The new provisions will remain in force until 31 December 2020 and are applicable to all relevant transactions for which the notification obligation is triggered during the term of validity, even if the notification occurred later or was omitted.
All acts and measures adopted in the exercise of the special powers, as well as the effects produced and the legal relationships arising on the basis thereof, remain valid even after 31 December 2020.
It should be stressed that noncompliance with the notification obligation under the Golden Power Decree – unless the fact constitutes a crime and without prejudice to the invalidity provided for by law – triggers the application of an administrative fine up to double the value of the transaction and in any case not less than 1 percent of the cumulative turnover of the companies involved in the last financial year for which the financial statements have been approved.
Finally, again in the logic of enhancing the controls on transactions that entail changes in the ownership structures of companies, Article 17 of the DL amends and supplement Article 120 of the TUF, regarding the disclosure obligations of significant shareholdings.
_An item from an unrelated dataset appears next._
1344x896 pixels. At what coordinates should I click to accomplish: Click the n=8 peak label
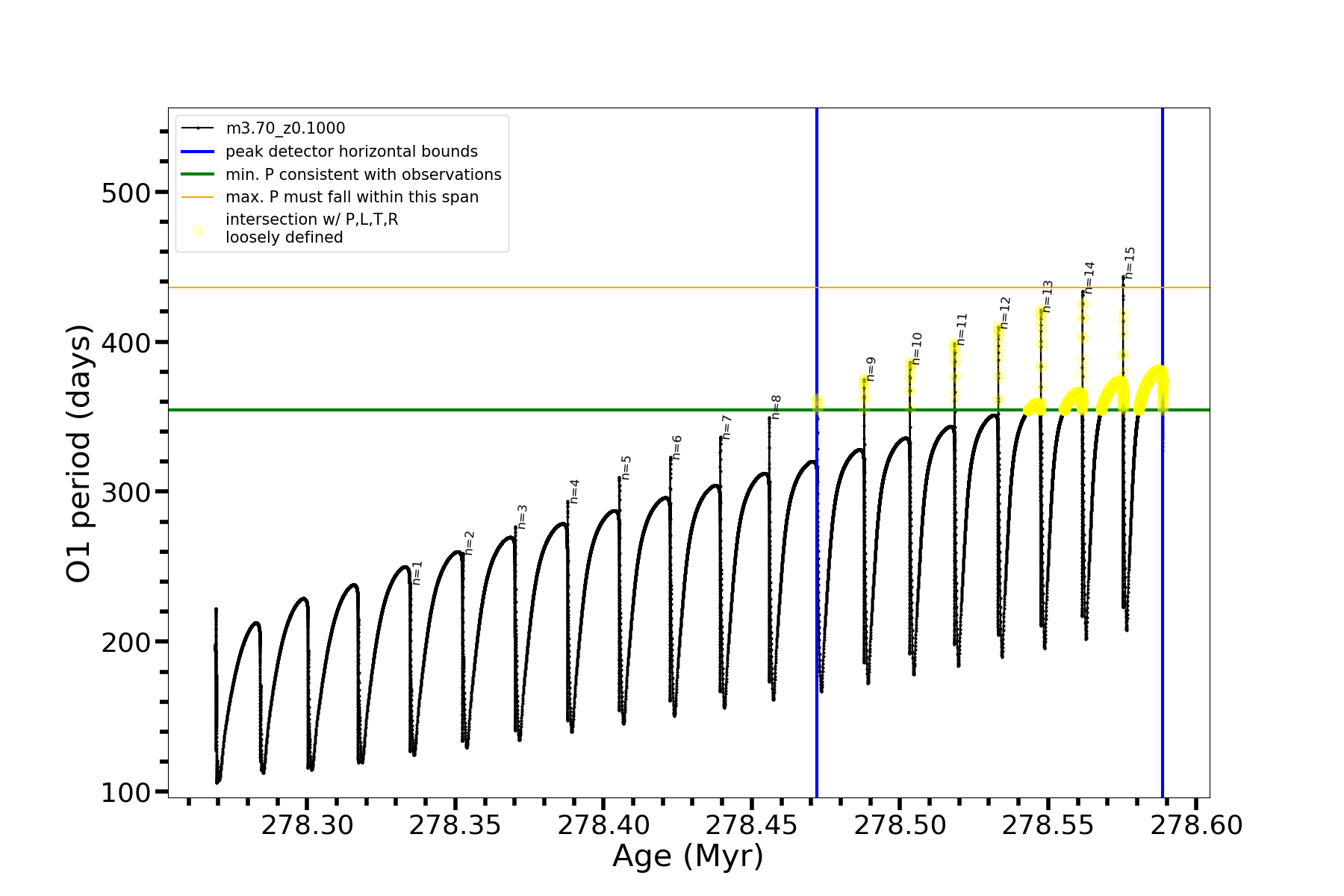[x=776, y=407]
In particular it provides for:
- the extension of the possibility granted to Consob to set lower thresholds than those of 3% and 5% for SMEs for a limited period, having cancelled the condition that these must be equity investments in companies “with high current market value”;
- the transparency standard provided by Article 120, par. 4-bis TUF is strengthened, adding the 5% threshold to the purchase of investments on occasions in which the buyer is required to declare the objectives he intends to pursue in the following six months.